In the new video, NASA explains how the Mayan doomsday rumors began in the first place and focuses on the numerous misconceptions concerning the Dec. 21, 2012 end times date. For instance, if an asteroid really were on a collision course with Earth, we would already see it in the sky. The sun is also not a threat, as it's been active for billions of years and has yet to cause any harm to the Earth, the video sadly feels the need to point out.

"The story started with claims that Nibiru, a supposed planet discovered by the Sumerians, is headed toward Earth," NASA says in the video. "This catastrophe was initially predicted for May 2003, but when nothing happened the doomsday date was moved forward to December 2012 and linked to the end of one of the cycles in the ancient Mayan calendar at the winter solstice in 2012 -- hence the predicted doomsday date of December 21, 2012."

NASA's smugness is understandable. As the supposed Mayan end of times approaches on Dec. 21, people are frantically preparing for Armageddon the world over, flocking to such far off spiritual destinations as Bugarach, France and Mount Rtanj, Serbia to await alien saviors, a new dawn that will "upgrade" human consciousness, a door opening up another dimension and other surreal phenomena to occur.

The organization says rumors that suggest the Mayan end of days are based on misinterpretations of the Mayan calendar. Many wrongly assume the world will end on the 21st of December because the Mayan calendar "ends" on this day, but in reality it just marks the start of a new cycle.
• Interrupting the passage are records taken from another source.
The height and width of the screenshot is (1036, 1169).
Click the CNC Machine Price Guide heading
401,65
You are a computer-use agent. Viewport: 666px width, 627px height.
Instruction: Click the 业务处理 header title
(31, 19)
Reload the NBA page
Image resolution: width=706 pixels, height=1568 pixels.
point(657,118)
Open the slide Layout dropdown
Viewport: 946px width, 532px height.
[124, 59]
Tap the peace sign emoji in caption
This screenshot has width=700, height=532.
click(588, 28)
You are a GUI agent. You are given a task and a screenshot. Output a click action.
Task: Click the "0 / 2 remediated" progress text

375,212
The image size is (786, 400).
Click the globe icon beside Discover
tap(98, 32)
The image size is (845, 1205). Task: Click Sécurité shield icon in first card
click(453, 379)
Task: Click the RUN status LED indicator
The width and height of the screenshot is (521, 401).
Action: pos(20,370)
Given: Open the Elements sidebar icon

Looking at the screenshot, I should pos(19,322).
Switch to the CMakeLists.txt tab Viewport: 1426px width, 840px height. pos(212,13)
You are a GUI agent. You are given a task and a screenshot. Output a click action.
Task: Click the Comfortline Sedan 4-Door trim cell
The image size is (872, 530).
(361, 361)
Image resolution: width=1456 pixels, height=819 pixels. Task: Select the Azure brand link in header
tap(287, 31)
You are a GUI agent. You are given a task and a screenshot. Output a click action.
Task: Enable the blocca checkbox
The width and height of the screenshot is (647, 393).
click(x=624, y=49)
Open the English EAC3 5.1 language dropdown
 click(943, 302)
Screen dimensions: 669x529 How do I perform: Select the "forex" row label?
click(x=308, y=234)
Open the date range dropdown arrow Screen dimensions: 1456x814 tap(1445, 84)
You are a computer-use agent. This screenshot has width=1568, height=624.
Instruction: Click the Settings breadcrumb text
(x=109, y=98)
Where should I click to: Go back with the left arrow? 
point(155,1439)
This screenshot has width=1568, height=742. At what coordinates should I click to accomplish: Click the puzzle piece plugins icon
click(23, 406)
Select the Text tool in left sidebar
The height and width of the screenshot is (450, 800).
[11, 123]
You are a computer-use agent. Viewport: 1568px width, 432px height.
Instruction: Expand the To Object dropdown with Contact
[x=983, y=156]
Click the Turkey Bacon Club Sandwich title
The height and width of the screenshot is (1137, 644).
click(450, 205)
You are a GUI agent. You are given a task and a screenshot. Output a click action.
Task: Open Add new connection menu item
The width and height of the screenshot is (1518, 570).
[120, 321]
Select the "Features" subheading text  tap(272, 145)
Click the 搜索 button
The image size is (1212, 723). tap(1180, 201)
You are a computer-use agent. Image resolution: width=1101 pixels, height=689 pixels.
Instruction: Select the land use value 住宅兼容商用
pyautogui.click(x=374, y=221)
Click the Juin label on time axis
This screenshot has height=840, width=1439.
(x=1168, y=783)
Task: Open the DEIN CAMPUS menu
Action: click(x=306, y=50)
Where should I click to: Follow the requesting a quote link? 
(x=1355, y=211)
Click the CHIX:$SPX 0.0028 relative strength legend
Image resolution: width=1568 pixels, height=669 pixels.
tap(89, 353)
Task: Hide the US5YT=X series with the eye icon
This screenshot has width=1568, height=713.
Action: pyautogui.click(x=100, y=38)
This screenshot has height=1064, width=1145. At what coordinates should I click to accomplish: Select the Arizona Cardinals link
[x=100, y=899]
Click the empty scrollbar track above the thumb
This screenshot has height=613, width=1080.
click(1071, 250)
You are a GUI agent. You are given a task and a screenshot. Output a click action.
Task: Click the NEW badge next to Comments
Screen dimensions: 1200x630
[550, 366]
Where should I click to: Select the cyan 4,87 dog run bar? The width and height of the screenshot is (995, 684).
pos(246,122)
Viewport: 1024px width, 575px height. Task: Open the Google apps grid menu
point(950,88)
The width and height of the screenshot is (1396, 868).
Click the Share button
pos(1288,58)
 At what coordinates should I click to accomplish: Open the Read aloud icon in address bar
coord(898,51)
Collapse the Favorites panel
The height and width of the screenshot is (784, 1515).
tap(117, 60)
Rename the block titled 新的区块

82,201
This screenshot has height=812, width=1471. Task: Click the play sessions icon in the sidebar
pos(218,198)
"On the 21st, the date of the winter solstice, a calendar cycle called the 13th b'ak'tun comes to an end. Although Maya scholars agree that the ancient Maya would not have seen this day as apocalyptic, rumors have spread that a cosmic event may end life on Earth on that day," NASA explains.

"The 2012 end-of-the-world scenario is a hoax perpetrated by the scientifically illiterate on the scientifically under-informed," Neil deGrasse Tyson, astrophysicist and author, told The Huffington Post. "Earth is going to be here till the end of the solar system. The sun will die in five billion years," he assured.